3. The Restricted Stock Units were granted pursuant to the AMN Healthcare Equity Plan. Each Restricted Stock Unit represents a contingent right to receive one share of Common Stock.
4. The Restricted Stock Units were granted on January 5, 2015 and vest on the third anniversary of the grant date, provided, however, the Restricted Stock Units shall vest on an accelerated basis thirteen months after the grant date, in the incremental amount of 33% should the Company achieve or exceed a certain specified earnings before interest, taxes, depreciation and amortization (EBITDA) target for the 2015 fiscal year and on the second anniversary of the grant date in the amount of 34% should the Company achieve or exceed the specified EBITDA target for the 2016 fiscal year.
5. Restricted Stock Units do not have an expiration date.

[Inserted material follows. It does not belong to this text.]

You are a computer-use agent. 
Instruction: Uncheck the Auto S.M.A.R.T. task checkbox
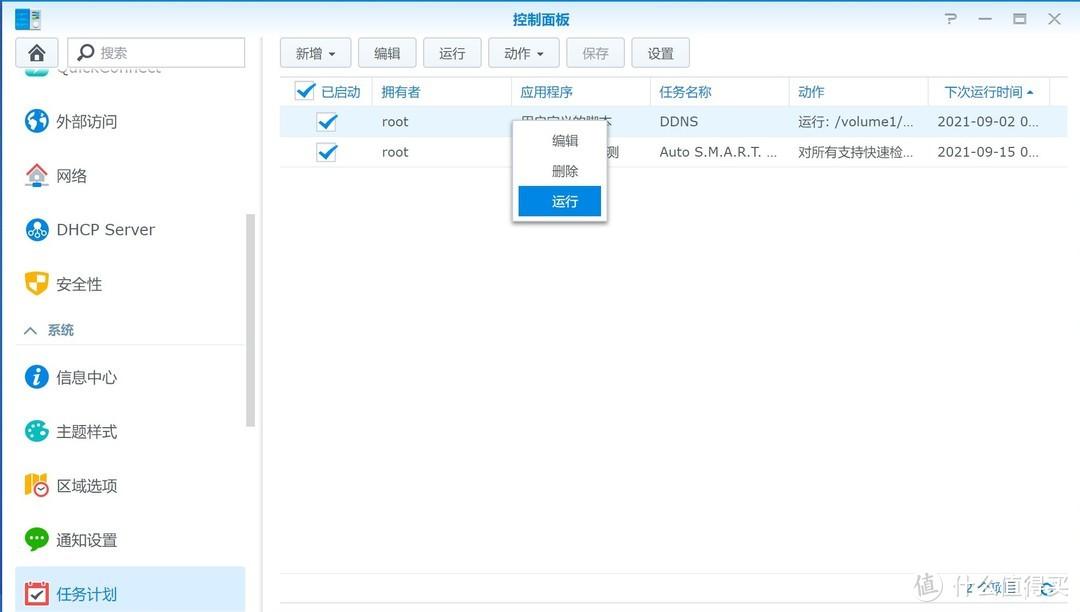tap(327, 152)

6. The Restricted Stock Units were granted on January 5, 2015. 12,731 Restricted Stock Units shall vest and become earned on December 31, 2017, and the remaining 19,243 Restricted Stock Units shall vest and become earned on December 31, 2018.
7. The Performance Restricted Stock Units were granted pursuant to the AMN Healthcare Equity Plan. Each Performance Restricted Stock Unit represents a contingent right to receive one share of Common Stock.
8. The Performance Restricted Stock Units were granted on January 5, 2015. If the average closing price of the Company's Common Stock from December 31, 2017 through December 31, 2017 equals or exceeds $26.08 per share, 12,731 Performance Restricted Stock Units shall vest and become earned on December 31, 2017. If the average closing price of the Company's Common Stock from December 1, 2018 through December 31, 2018 equals or exceeds $29.20 per share, an additional 19,243 Performance Restricted Stock Units shall vest and become earned on December 31, 2018.
9. Performance Restricted Stock Units do not have an expiration date.
/s/ Brian M. Scott 01/07/2015
** Signature of Reporting Person Date
Reminder: Report on a separate line for each class of securities beneficially owned directly or indirectly.
* If the form is filed by more than one reporting person, see Instruction 4 (b)(v).